**Requirements:** Format every line of the material that follows as an item in a numbered list, and omit the blank lines.

**Records to use:**
----------

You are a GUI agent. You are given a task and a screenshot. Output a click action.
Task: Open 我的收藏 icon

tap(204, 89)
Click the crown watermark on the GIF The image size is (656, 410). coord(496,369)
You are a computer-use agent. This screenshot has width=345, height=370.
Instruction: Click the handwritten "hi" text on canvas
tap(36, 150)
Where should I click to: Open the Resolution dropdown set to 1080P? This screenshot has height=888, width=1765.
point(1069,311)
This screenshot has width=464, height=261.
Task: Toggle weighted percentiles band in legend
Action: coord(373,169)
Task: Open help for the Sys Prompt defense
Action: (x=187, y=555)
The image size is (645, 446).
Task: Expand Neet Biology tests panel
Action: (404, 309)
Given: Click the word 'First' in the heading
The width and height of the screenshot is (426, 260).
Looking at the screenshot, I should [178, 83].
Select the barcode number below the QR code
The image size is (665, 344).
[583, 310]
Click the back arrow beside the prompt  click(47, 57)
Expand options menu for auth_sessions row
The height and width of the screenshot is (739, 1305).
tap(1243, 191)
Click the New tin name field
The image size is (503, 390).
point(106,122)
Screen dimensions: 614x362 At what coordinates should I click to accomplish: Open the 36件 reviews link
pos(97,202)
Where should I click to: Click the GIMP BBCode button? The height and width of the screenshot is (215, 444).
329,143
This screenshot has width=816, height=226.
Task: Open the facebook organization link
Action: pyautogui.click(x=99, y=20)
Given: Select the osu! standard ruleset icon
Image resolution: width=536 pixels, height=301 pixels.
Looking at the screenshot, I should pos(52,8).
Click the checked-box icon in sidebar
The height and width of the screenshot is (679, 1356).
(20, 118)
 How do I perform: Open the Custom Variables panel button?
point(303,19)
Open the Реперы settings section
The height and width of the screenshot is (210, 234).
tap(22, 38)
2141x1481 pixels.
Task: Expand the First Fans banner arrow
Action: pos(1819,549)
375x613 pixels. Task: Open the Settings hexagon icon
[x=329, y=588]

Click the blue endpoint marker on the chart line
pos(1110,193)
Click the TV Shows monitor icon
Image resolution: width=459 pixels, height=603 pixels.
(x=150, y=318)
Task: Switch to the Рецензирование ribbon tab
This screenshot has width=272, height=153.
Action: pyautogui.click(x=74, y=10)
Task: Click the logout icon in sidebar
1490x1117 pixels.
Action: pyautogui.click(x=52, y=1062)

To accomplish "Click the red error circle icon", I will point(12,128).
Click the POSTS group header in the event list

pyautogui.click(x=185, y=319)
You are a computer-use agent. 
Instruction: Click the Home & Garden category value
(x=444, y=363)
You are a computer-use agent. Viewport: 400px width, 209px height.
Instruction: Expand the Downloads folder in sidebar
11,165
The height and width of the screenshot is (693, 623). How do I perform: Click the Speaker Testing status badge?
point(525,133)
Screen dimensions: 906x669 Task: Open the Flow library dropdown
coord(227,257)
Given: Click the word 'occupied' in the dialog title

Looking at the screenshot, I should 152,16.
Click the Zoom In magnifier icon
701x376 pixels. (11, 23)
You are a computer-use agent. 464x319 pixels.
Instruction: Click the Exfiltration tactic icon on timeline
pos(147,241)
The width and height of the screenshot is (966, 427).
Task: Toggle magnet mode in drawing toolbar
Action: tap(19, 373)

----------

**Full output:**
1. You are a GUI agent. You are given a task and a screenshot. Output a click action.
2. Task: Open 我的收藏 icon
3. tap(204, 89)
4. Click the crown watermark on the GIF The image size is (656, 410). coord(496,369)
5. You are a computer-use agent. This screenshot has width=345, height=370.
6. Instruction: Click the handwritten "hi" text on canvas
7. tap(36, 150)
8. Where should I click to: Open the Resolution dropdown set to 1080P? This screenshot has height=888, width=1765.
9. point(1069,311)
10. This screenshot has width=464, height=261.
11. Task: Toggle weighted percentiles band in legend
12. Action: coord(373,169)
13. Task: Open help for the Sys Prompt defense
14. Action: (x=187, y=555)
15. The image size is (645, 446).
16. Task: Expand Neet Biology tests panel
17. Action: (404, 309)
18. Given: Click the word 'First' in the heading
19. The width and height of the screenshot is (426, 260).
20. Looking at the screenshot, I should [178, 83].
21. Select the barcode number below the QR code
22. The image size is (665, 344).
23. [583, 310]
24. Click the back arrow beside the prompt  click(47, 57)
25. Expand options menu for auth_sessions row
26. The height and width of the screenshot is (739, 1305).
27. tap(1243, 191)
28. Click the New tin name field
29. The image size is (503, 390).
30. point(106,122)
31. Screen dimensions: 614x362 At what coordinates should I click to accomplish: Open the 36件 reviews link
32. pos(97,202)
33. Where should I click to: Click the GIMP BBCode button? The height and width of the screenshot is (215, 444).
34. 329,143
35. This screenshot has width=816, height=226.
36. Task: Open the facebook organization link
37. Action: pyautogui.click(x=99, y=20)
38. Given: Select the osu! standard ruleset icon
39. Image resolution: width=536 pixels, height=301 pixels.
40. Looking at the screenshot, I should pos(52,8).
41. Click the checked-box icon in sidebar
42. The height and width of the screenshot is (679, 1356).
43. (20, 118)
44.  How do I perform: Open the Custom Variables panel button?
45. point(303,19)
46. Open the Реперы settings section
47. The height and width of the screenshot is (210, 234).
48. tap(22, 38)
49. 2141x1481 pixels.
50. Task: Expand the First Fans banner arrow
51. Action: pos(1819,549)
52. 375x613 pixels. Task: Open the Settings hexagon icon
53. [x=329, y=588]
54. Click the blue endpoint marker on the chart line
55. pos(1110,193)
56. Click the TV Shows monitor icon
57. Image resolution: width=459 pixels, height=603 pixels.
58. (x=150, y=318)
59. Task: Switch to the Рецензирование ribbon tab
60. This screenshot has width=272, height=153.
61. Action: pyautogui.click(x=74, y=10)
62. Task: Click the logout icon in sidebar
63. 1490x1117 pixels.
64. Action: pyautogui.click(x=52, y=1062)
65. To accomplish "Click the red error circle icon", I will point(12,128).
66. Click the POSTS group header in the event list
67. pyautogui.click(x=185, y=319)
68. You are a computer-use agent. 
69. Instruction: Click the Home & Garden category value
70. (x=444, y=363)
71. You are a computer-use agent. Viewport: 400px width, 209px height.
72. Instruction: Expand the Downloads folder in sidebar
73. 11,165
74. The height and width of the screenshot is (693, 623). How do I perform: Click the Speaker Testing status badge?
75. point(525,133)
76. Screen dimensions: 906x669 Task: Open the Flow library dropdown
77. coord(227,257)
78. Given: Click the word 'occupied' in the dialog title
79. Looking at the screenshot, I should 152,16.
80. Click the Zoom In magnifier icon
81. 701x376 pixels. (11, 23)
82. You are a computer-use agent. 464x319 pixels.
83. Instruction: Click the Exfiltration tactic icon on timeline
84. pos(147,241)
85. The width and height of the screenshot is (966, 427).
86. Task: Toggle magnet mode in drawing toolbar
87. Action: tap(19, 373)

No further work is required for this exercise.